An elegant algebraic identity says

(a^2 + b^2)*c^2 + d^2) = (ac + bd)^2 + (ad - bc)^2

If x is the vector [a b] and y is the vector [c d] then this identity can be written

\begin{vmatrix} a & b \\ c & d \end{vmatrix}^2 = \begin{vmatrix} x\cdot x & x \cdot y \\ x\cdot y & y \cdot y \end{vmatrix}

where the dot indicates the usual dot product. I posted this on Twitter the other day.

Gram matrix

Now suppose that x and y are vectors of any length n. The matrix on the right hand side above is called the Gram matrix of x and y, and its determinant is called the Gram determinant or Gramian.

Correlation

Let θ be the angle between x and y in ℝn. Then

\cos\theta = \frac{\langle x , y\rangle} {||x|| \, || y ||}

where ⟨x, y⟩ is the dot product of x and y.

If x and y are data vectors with mean 0, then cos θ is their correlation. Since correlation is unaffected by scaling, we can scale y so that it has the same norm as x, i.e. ||x|| = ||y||. Then the Gram matrix G can be written in terms of cos θ:

G = \begin{pmatrix} \langle x, x\rangle & \langle x ,y\rangle \\ \langle x, y\rangle & \langle y ,y\rangle \end{pmatrix} = ||x||^2 \begin{pmatrix} 1 & \cos \theta \\ \cos \theta & 1 \end{pmatrix}

Generalization

The idea of the Gram matrix generalizes to more than two vectors. If we have m vectors, the Gram matrix is m × m whose (i, j) entry is the dot product of the ith and jth vectors. Note that the dimension n of the vectors does not have to equal the dimension m of the Gram matrix.

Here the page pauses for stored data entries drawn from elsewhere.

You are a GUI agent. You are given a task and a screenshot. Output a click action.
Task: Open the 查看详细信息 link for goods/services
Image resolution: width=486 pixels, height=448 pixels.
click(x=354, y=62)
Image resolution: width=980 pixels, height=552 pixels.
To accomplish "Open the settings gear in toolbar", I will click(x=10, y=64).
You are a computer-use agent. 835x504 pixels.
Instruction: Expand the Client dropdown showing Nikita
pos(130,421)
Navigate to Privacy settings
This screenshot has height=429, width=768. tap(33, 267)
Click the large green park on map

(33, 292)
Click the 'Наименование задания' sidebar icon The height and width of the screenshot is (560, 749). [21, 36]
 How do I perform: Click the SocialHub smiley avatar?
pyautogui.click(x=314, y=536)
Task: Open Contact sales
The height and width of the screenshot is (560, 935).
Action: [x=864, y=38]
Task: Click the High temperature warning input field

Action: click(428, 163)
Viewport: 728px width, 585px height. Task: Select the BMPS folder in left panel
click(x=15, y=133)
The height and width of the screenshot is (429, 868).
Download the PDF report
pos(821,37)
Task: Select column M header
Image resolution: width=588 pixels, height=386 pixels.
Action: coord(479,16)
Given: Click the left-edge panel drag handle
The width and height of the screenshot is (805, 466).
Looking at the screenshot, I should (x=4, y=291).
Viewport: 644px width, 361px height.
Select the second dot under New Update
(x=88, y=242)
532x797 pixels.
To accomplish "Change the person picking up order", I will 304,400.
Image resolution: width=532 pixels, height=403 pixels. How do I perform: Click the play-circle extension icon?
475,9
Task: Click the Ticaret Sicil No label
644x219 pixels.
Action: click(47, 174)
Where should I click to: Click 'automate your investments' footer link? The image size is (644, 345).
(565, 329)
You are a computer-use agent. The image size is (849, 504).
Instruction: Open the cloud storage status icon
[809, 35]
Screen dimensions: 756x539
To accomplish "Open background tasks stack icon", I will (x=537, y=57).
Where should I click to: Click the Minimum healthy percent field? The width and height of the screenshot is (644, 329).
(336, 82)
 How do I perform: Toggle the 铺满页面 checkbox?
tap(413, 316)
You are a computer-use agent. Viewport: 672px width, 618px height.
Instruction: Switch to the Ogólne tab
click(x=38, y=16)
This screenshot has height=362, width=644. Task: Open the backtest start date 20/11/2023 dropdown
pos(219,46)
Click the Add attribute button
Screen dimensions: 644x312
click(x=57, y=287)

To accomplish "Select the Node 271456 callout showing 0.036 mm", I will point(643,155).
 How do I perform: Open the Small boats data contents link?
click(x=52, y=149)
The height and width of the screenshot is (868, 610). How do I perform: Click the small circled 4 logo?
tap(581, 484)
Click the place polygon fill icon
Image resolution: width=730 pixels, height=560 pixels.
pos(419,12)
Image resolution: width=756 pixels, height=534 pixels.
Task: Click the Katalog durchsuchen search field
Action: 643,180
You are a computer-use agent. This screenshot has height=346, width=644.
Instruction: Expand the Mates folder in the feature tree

Let B be the matrix whose columns are the vectors xi. If the number of vectors m does equal the dimension of the vectors n then BT B equals the Gram matrix.

B^\intercal B = G

and so

|B^\intercal B| = |B|^2 = |G|

If m does not equal n then BT B cannot equal G because the two matrices have different dimensions, though the determinants of the two matrices are equal. That is, the square of the m-dimensional volume of the span of the x‘s inside ℝn equals their Gram determinant.

The Gram determinant can be defined for more general inner products than the dot product in ℝn. It could be, for example, the integral of the product of two functions.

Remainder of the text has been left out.